Given problem
Transcribe each of the entries below line for line, with no changes.

Entries on finding words and elements

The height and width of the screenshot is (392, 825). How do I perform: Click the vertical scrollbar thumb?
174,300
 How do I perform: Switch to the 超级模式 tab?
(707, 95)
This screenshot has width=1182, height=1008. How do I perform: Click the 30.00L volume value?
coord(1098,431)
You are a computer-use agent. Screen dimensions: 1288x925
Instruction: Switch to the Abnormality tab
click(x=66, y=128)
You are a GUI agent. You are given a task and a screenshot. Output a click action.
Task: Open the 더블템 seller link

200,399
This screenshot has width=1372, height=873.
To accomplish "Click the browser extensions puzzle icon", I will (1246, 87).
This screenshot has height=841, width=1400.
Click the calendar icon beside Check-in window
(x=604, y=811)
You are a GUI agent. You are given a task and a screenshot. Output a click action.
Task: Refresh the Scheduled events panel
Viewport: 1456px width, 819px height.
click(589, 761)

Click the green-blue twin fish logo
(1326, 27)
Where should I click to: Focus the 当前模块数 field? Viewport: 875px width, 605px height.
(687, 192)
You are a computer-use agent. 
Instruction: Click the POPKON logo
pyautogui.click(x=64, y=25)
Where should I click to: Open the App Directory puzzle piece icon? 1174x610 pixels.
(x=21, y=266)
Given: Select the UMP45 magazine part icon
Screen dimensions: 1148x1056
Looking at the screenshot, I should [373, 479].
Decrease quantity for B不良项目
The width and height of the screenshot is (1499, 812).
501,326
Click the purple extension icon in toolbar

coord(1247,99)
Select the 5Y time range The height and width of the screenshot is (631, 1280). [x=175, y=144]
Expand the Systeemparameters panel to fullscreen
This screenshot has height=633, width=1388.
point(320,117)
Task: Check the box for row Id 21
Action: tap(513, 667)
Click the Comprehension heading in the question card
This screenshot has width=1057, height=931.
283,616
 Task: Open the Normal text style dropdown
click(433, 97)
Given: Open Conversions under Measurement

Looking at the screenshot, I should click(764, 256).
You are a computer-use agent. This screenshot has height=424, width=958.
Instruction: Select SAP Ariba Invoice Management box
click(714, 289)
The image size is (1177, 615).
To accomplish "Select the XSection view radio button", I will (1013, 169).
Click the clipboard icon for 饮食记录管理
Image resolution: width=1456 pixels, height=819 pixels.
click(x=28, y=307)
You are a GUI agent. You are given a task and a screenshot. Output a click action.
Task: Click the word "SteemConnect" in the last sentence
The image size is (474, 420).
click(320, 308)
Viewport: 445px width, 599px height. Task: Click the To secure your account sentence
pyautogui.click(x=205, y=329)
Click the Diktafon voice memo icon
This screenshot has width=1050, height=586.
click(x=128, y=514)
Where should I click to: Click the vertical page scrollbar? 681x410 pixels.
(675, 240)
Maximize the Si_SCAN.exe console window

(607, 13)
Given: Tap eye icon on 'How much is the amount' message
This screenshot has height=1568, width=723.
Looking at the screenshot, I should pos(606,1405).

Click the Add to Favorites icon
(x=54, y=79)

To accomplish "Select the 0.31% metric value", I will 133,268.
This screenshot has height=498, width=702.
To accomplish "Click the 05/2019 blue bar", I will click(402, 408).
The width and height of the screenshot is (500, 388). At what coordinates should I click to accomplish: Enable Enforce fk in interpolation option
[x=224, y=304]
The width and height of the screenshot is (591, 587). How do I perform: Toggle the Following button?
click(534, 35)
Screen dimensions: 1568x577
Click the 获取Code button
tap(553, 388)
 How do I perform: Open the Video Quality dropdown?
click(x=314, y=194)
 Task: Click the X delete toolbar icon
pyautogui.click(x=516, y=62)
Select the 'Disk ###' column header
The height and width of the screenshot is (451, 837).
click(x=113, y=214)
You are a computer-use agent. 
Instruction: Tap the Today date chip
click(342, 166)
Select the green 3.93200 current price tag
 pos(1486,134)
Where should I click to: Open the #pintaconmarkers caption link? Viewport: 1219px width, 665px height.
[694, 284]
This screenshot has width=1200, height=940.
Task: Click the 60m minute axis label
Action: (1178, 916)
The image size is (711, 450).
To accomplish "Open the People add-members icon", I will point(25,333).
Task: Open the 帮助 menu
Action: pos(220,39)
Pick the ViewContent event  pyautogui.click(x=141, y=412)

Answer to the exercise
The height and width of the screenshot is (392, 825). How do I perform: Click the vertical scrollbar thumb?
174,300
 How do I perform: Switch to the 超级模式 tab?
(707, 95)
This screenshot has width=1182, height=1008. How do I perform: Click the 30.00L volume value?
coord(1098,431)
You are a computer-use agent. Screen dimensions: 1288x925
Instruction: Switch to the Abnormality tab
click(x=66, y=128)
You are a GUI agent. You are given a task and a screenshot. Output a click action.
Task: Open the 더블템 seller link

200,399
This screenshot has width=1372, height=873.
To accomplish "Click the browser extensions puzzle icon", I will (1246, 87).
This screenshot has height=841, width=1400.
Click the calendar icon beside Check-in window
(x=604, y=811)
You are a GUI agent. You are given a task and a screenshot. Output a click action.
Task: Refresh the Scheduled events panel
Viewport: 1456px width, 819px height.
click(589, 761)

Click the green-blue twin fish logo
(1326, 27)
Where should I click to: Focus the 当前模块数 field? Viewport: 875px width, 605px height.
(687, 192)
You are a computer-use agent. 
Instruction: Click the POPKON logo
pyautogui.click(x=64, y=25)
Where should I click to: Open the App Directory puzzle piece icon? 1174x610 pixels.
(x=21, y=266)
Given: Select the UMP45 magazine part icon
Screen dimensions: 1148x1056
Looking at the screenshot, I should [373, 479].
Decrease quantity for B不良项目
The width and height of the screenshot is (1499, 812).
501,326
Click the purple extension icon in toolbar

coord(1247,99)
Select the 5Y time range The height and width of the screenshot is (631, 1280). [x=175, y=144]
Expand the Systeemparameters panel to fullscreen
This screenshot has height=633, width=1388.
point(320,117)
Task: Check the box for row Id 21
Action: tap(513, 667)
Click the Comprehension heading in the question card
This screenshot has width=1057, height=931.
283,616
 Task: Open the Normal text style dropdown
click(433, 97)
Given: Open Conversions under Measurement

Looking at the screenshot, I should click(764, 256).
You are a computer-use agent. This screenshot has height=424, width=958.
Instruction: Select SAP Ariba Invoice Management box
click(714, 289)
The image size is (1177, 615).
To accomplish "Select the XSection view radio button", I will (1013, 169).
Click the clipboard icon for 饮食记录管理
Image resolution: width=1456 pixels, height=819 pixels.
click(x=28, y=307)
You are a GUI agent. You are given a task and a screenshot. Output a click action.
Task: Click the word "SteemConnect" in the last sentence
The image size is (474, 420).
click(320, 308)
Viewport: 445px width, 599px height. Task: Click the To secure your account sentence
pyautogui.click(x=205, y=329)
Click the Diktafon voice memo icon
This screenshot has width=1050, height=586.
click(x=128, y=514)
Where should I click to: Click the vertical page scrollbar? 681x410 pixels.
(675, 240)
Maximize the Si_SCAN.exe console window

(607, 13)
Given: Tap eye icon on 'How much is the amount' message
This screenshot has height=1568, width=723.
Looking at the screenshot, I should pos(606,1405).

Click the Add to Favorites icon
(x=54, y=79)

To accomplish "Select the 0.31% metric value", I will 133,268.
This screenshot has height=498, width=702.
To accomplish "Click the 05/2019 blue bar", I will click(402, 408).
The width and height of the screenshot is (500, 388). At what coordinates should I click to accomplish: Enable Enforce fk in interpolation option
[x=224, y=304]
The width and height of the screenshot is (591, 587). How do I perform: Toggle the Following button?
click(534, 35)
Screen dimensions: 1568x577
Click the 获取Code button
tap(553, 388)
 How do I perform: Open the Video Quality dropdown?
click(x=314, y=194)
 Task: Click the X delete toolbar icon
pyautogui.click(x=516, y=62)
Select the 'Disk ###' column header
The height and width of the screenshot is (451, 837).
click(x=113, y=214)
You are a computer-use agent. 
Instruction: Tap the Today date chip
click(342, 166)
Select the green 3.93200 current price tag
 pos(1486,134)
Where should I click to: Open the #pintaconmarkers caption link? Viewport: 1219px width, 665px height.
[694, 284]
This screenshot has width=1200, height=940.
Task: Click the 60m minute axis label
Action: (1178, 916)
The image size is (711, 450).
To accomplish "Open the People add-members icon", I will point(25,333).
Task: Open the 帮助 menu
Action: pos(220,39)
Pick the ViewContent event  pyautogui.click(x=141, y=412)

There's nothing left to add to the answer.